======== Data for this task ========

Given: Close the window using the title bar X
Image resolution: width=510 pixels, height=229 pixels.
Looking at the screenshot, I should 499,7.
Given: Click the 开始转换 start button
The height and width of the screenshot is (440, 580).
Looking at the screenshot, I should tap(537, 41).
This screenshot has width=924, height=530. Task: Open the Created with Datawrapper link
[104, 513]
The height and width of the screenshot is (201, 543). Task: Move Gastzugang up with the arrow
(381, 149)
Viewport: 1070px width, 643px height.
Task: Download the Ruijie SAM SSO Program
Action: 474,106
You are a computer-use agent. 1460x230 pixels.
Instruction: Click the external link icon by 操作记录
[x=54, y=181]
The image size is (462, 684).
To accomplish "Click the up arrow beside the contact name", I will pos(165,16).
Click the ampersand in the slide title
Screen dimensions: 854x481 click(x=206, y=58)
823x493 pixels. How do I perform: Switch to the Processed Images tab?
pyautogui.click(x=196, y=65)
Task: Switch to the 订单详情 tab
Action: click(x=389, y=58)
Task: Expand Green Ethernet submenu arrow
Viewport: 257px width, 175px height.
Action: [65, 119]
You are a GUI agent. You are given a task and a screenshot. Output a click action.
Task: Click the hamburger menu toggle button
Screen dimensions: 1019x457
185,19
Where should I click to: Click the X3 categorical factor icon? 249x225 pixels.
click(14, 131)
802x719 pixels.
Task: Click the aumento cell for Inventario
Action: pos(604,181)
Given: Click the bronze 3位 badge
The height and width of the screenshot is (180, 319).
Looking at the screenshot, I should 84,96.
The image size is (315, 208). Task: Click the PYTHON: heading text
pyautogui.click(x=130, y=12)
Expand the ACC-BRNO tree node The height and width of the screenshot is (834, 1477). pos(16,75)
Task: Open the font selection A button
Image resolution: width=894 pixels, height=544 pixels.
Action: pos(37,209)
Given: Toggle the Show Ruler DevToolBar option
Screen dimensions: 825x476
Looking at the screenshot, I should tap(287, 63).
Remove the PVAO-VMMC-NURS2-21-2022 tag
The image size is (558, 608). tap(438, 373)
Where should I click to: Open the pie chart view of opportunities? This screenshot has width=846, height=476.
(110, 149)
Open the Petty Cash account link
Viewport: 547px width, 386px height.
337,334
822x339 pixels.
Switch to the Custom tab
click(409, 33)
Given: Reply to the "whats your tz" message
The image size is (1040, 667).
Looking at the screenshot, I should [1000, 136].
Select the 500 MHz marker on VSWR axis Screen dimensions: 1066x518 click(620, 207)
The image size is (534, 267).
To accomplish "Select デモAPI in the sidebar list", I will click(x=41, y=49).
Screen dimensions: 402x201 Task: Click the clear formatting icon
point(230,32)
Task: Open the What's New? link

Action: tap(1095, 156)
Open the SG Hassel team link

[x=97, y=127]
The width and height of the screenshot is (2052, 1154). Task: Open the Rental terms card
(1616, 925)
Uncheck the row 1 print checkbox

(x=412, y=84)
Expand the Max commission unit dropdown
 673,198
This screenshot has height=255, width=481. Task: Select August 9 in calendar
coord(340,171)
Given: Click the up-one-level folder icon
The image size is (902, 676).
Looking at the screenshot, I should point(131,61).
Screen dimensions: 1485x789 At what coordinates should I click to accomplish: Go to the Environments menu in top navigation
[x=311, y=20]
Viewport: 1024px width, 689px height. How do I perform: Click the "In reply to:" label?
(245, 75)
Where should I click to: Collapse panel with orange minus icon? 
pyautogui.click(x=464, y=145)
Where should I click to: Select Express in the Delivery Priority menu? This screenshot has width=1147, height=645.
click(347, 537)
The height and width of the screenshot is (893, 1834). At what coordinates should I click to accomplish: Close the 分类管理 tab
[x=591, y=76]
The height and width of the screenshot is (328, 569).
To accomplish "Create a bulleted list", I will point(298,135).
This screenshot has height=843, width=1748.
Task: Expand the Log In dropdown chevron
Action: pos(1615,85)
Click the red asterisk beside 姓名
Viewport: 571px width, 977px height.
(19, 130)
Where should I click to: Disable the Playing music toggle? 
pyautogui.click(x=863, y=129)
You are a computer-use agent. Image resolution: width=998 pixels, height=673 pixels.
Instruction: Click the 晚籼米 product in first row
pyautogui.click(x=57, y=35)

========

*Description of the task*. Retype the data in full, and keep every line identical to the original.

*Result of the task*.
Given: Close the window using the title bar X
Image resolution: width=510 pixels, height=229 pixels.
Looking at the screenshot, I should 499,7.
Given: Click the 开始转换 start button
The height and width of the screenshot is (440, 580).
Looking at the screenshot, I should tap(537, 41).
This screenshot has width=924, height=530. Task: Open the Created with Datawrapper link
[104, 513]
The height and width of the screenshot is (201, 543). Task: Move Gastzugang up with the arrow
(381, 149)
Viewport: 1070px width, 643px height.
Task: Download the Ruijie SAM SSO Program
Action: 474,106
You are a computer-use agent. 1460x230 pixels.
Instruction: Click the external link icon by 操作记录
[x=54, y=181]
The image size is (462, 684).
To accomplish "Click the up arrow beside the contact name", I will pos(165,16).
Click the ampersand in the slide title
Screen dimensions: 854x481 click(x=206, y=58)
823x493 pixels. How do I perform: Switch to the Processed Images tab?
pyautogui.click(x=196, y=65)
Task: Switch to the 订单详情 tab
Action: click(x=389, y=58)
Task: Expand Green Ethernet submenu arrow
Viewport: 257px width, 175px height.
Action: [65, 119]
You are a GUI agent. You are given a task and a screenshot. Output a click action.
Task: Click the hamburger menu toggle button
Screen dimensions: 1019x457
185,19
Where should I click to: Click the X3 categorical factor icon? 249x225 pixels.
click(14, 131)
802x719 pixels.
Task: Click the aumento cell for Inventario
Action: pos(604,181)
Given: Click the bronze 3位 badge
The height and width of the screenshot is (180, 319).
Looking at the screenshot, I should 84,96.
The image size is (315, 208). Task: Click the PYTHON: heading text
pyautogui.click(x=130, y=12)
Expand the ACC-BRNO tree node The height and width of the screenshot is (834, 1477). pos(16,75)
Task: Open the font selection A button
Image resolution: width=894 pixels, height=544 pixels.
Action: pos(37,209)
Given: Toggle the Show Ruler DevToolBar option
Screen dimensions: 825x476
Looking at the screenshot, I should tap(287, 63).
Remove the PVAO-VMMC-NURS2-21-2022 tag
The image size is (558, 608). tap(438, 373)
Where should I click to: Open the pie chart view of opportunities? This screenshot has width=846, height=476.
(110, 149)
Open the Petty Cash account link
Viewport: 547px width, 386px height.
337,334
822x339 pixels.
Switch to the Custom tab
click(409, 33)
Given: Reply to the "whats your tz" message
The image size is (1040, 667).
Looking at the screenshot, I should [1000, 136].
Select the 500 MHz marker on VSWR axis Screen dimensions: 1066x518 click(620, 207)
The image size is (534, 267).
To accomplish "Select デモAPI in the sidebar list", I will click(x=41, y=49).
Screen dimensions: 402x201 Task: Click the clear formatting icon
point(230,32)
Task: Open the What's New? link

Action: tap(1095, 156)
Open the SG Hassel team link

[x=97, y=127]
The width and height of the screenshot is (2052, 1154). Task: Open the Rental terms card
(1616, 925)
Uncheck the row 1 print checkbox

(x=412, y=84)
Expand the Max commission unit dropdown
 673,198
This screenshot has height=255, width=481. Task: Select August 9 in calendar
coord(340,171)
Given: Click the up-one-level folder icon
The image size is (902, 676).
Looking at the screenshot, I should point(131,61).
Screen dimensions: 1485x789 At what coordinates should I click to accomplish: Go to the Environments menu in top navigation
[x=311, y=20]
Viewport: 1024px width, 689px height. How do I perform: Click the "In reply to:" label?
(245, 75)
Where should I click to: Collapse panel with orange minus icon? 
pyautogui.click(x=464, y=145)
Where should I click to: Select Express in the Delivery Priority menu? This screenshot has width=1147, height=645.
click(347, 537)
The height and width of the screenshot is (893, 1834). At what coordinates should I click to accomplish: Close the 分类管理 tab
[x=591, y=76]
The height and width of the screenshot is (328, 569).
To accomplish "Create a bulleted list", I will point(298,135).
This screenshot has height=843, width=1748.
Task: Expand the Log In dropdown chevron
Action: pos(1615,85)
Click the red asterisk beside 姓名
Viewport: 571px width, 977px height.
(19, 130)
Where should I click to: Disable the Playing music toggle? 
pyautogui.click(x=863, y=129)
You are a computer-use agent. Image resolution: width=998 pixels, height=673 pixels.
Instruction: Click the 晚籼米 product in first row
pyautogui.click(x=57, y=35)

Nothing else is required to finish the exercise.